§ **Task to complete**: Set out each line of the rows below as a Markdown table with the columns Number and Line, numbering the lines in order. Leave out blank lines.

%%

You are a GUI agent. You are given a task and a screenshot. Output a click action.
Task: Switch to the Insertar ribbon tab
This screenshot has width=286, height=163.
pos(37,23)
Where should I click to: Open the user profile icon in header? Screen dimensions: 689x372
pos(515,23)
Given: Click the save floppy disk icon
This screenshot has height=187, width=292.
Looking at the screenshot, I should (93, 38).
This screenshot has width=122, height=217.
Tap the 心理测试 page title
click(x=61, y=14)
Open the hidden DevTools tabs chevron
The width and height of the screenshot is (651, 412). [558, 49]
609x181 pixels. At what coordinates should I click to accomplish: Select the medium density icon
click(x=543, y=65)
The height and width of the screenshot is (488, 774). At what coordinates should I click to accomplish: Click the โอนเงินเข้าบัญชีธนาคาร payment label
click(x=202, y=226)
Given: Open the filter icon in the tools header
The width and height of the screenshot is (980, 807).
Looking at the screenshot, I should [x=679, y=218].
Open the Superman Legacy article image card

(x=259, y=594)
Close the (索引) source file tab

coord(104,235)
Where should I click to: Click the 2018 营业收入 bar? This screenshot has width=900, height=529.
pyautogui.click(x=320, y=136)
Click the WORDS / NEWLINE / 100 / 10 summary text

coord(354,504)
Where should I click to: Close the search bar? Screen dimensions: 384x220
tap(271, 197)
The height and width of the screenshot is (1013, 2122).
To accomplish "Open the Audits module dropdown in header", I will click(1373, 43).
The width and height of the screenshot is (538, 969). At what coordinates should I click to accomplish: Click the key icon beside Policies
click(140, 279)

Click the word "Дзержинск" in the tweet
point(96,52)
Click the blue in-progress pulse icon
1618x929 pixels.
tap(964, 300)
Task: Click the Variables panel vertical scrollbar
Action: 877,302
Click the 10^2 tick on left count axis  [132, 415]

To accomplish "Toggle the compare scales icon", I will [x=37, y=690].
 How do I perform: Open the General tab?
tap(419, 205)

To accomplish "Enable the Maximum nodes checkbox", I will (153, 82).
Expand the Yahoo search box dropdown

%%

§ **Task output**:
| Number | Line |
|---|---|
| 1 | You are a GUI agent. You are given a task and a screenshot. Output a click action. |
| 2 | Task: Switch to the Insertar ribbon tab |
| 3 | This screenshot has width=286, height=163. |
| 4 | pos(37,23) |
| 5 | Where should I click to: Open the user profile icon in header? Screen dimensions: 689x372 |
| 6 | pos(515,23) |
| 7 | Given: Click the save floppy disk icon |
| 8 | This screenshot has height=187, width=292. |
| 9 | Looking at the screenshot, I should (93, 38). |
| 10 | This screenshot has width=122, height=217. |
| 11 | Tap the 心理测试 page title |
| 12 | click(x=61, y=14) |
| 13 | Open the hidden DevTools tabs chevron |
| 14 | The width and height of the screenshot is (651, 412). [558, 49] |
| 15 | 609x181 pixels. At what coordinates should I click to accomplish: Select the medium density icon |
| 16 | click(x=543, y=65) |
| 17 | The height and width of the screenshot is (488, 774). At what coordinates should I click to accomplish: Click the โอนเงินเข้าบัญชีธนาคาร payment label |
| 18 | click(x=202, y=226) |
| 19 | Given: Open the filter icon in the tools header |
| 20 | The width and height of the screenshot is (980, 807). |
| 21 | Looking at the screenshot, I should [x=679, y=218]. |
| 22 | Open the Superman Legacy article image card |
| 23 | (x=259, y=594) |
| 24 | Close the (索引) source file tab |
| 25 | coord(104,235) |
| 26 | Where should I click to: Click the 2018 营业收入 bar? This screenshot has width=900, height=529. |
| 27 | pyautogui.click(x=320, y=136) |
| 28 | Click the WORDS / NEWLINE / 100 / 10 summary text |
| 29 | coord(354,504) |
| 30 | Where should I click to: Close the search bar? Screen dimensions: 384x220 |
| 31 | tap(271, 197) |
| 32 | The height and width of the screenshot is (1013, 2122). |
| 33 | To accomplish "Open the Audits module dropdown in header", I will click(1373, 43). |
| 34 | The width and height of the screenshot is (538, 969). At what coordinates should I click to accomplish: Click the key icon beside Policies |
| 35 | click(140, 279) |
| 36 | Click the word "Дзержинск" in the tweet |
| 37 | point(96,52) |
| 38 | Click the blue in-progress pulse icon |
| 39 | 1618x929 pixels. |
| 40 | tap(964, 300) |
| 41 | Task: Click the Variables panel vertical scrollbar |
| 42 | Action: 877,302 |
| 43 | Click the 10^2 tick on left count axis  [132, 415] |
| 44 | To accomplish "Toggle the compare scales icon", I will [x=37, y=690]. |
| 45 |  How do I perform: Open the General tab? |
| 46 | tap(419, 205) |
| 47 | To accomplish "Enable the Maximum nodes checkbox", I will (153, 82). |
| 48 | Expand the Yahoo search box dropdown |